Remember about 2 or 3 years ago when you first used copilot in vscode? the predictive typeahead...pretty cool eh.

Then we all moved on to cursor and its much better typeahead. Btw what a great acquisition by cursor to buy Supermaven code completion in 2024. I believe it more than repaid their investment given cursors since skyrocketed valuation.

And then came ai chat for code gen. At the time codegen quality was low e.g. "write tests for function xyz". It used to get maybe 30% and then you finished the rest. Then we added rules to make the codegen better (we added 1000s of lines of rules for different tasks such as writing tests vs writing pure code) and models improved. Codegen quality improved to 40%, 60%, 80% code generated accurately.

Btw somewhere in this timeline Microsoft squandered their first mover "AI lead" and everyone moved to better tools such as cursor. 

Claude Sonnet was generally acknowledged "the best coding model". You're seeing Opus now, but remember dating Sonnet? or Haiku.

And codegen ai could handle more and more complex features.

Then Claude code was released. A terminal interface to ai! What!

Over this timeline devs are writing less and less and less code.

We have come a long way from "Level 0 Spicy Autocomplete". And this transition/disruption which software engineers are living through is not finished. Not by a long shot.

Most software engineers are operating somewhere between level 2 and level 3. 

Some engineers are adopting level 4 practices such as writing significantly more detailed and complete specifications. I am writing far more detailed specifications in user stories and tasks with ai which are then delegated to ai to implement.

An important point to recognize is that we have left the phase/era of Software engineers as the primary code generator (using modern languages over last ~30 years). The era of Software engineers writing all the code is over.

In this new phase we are in, Software engineers will spend far more time writing specifications, managing ais and managing quality and outcomes. The phase/era of Specification driven development is here. 

Responsibilities include: 

  • creating ai skills to be reused across the org/community, and making use of useful 3rd party skills
  • defining and managing agents and subagents which use skills and integrate with mcps (figma, atlassian, github etc.) 
  • app architecture and tech stack decisions and specification
  • user stories with detailed acceptance criteria
  • subtasks with detailed specs to be used by ais to write the code
  • defining rules for how you want code written (e.g. cursor rules and/or skills)
  • long markdown files written by ais to be used by ais to write the code
  • adding and configuring ai pr code reviewers which review code quality, find logic bugs and check for completeness against specs
  • ensuring test coverage with e2e, component and unit tests
  • ...and more

Additionally Software engineers will also have to develop other skills including user interface design skills, product management skills and project management skills which in many orgs have not been done by Software engineers. 

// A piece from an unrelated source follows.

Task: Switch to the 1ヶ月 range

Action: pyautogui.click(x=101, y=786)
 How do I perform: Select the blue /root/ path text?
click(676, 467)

The disruption is not stopping. Just as the Level 0 and Level 2 Phases are in the past, this current Phase will also be exited. On to completely in Level 3 and on to Level 4.

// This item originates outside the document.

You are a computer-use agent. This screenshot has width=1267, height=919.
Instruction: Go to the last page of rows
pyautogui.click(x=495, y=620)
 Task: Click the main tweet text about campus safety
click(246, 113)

When will organizations decide they can move to Level 4 and don't care about the way the code is written and don't need to review code at all? That depends on a number of factors. In some cases its already happening such as startups ideating and building a viable product; or devs creating scripts to manage in house workflows. And more and more, code as a black box is the future. 

We are technologists. We apply technology for purposes. Most of us work for for-profit businesses and apply technology to make the businesses more successful and yes, more profitable. Our work is in service of business goals. A new feature for customers. To reduce the costs of ownership etc.

You may have become a software engineer because you love coding. You may have graduated recently from college with a comp sci degree which has you unprepared for the way Software engineers work now. My advice is to succeed as a Software Engineer you have to embrace the technology, learn it and figure out how to use it to solve problems for the business, which btw also includes solving problems you deal with in your work so you and your colleagues are more efficient and your end product is better and sooner. 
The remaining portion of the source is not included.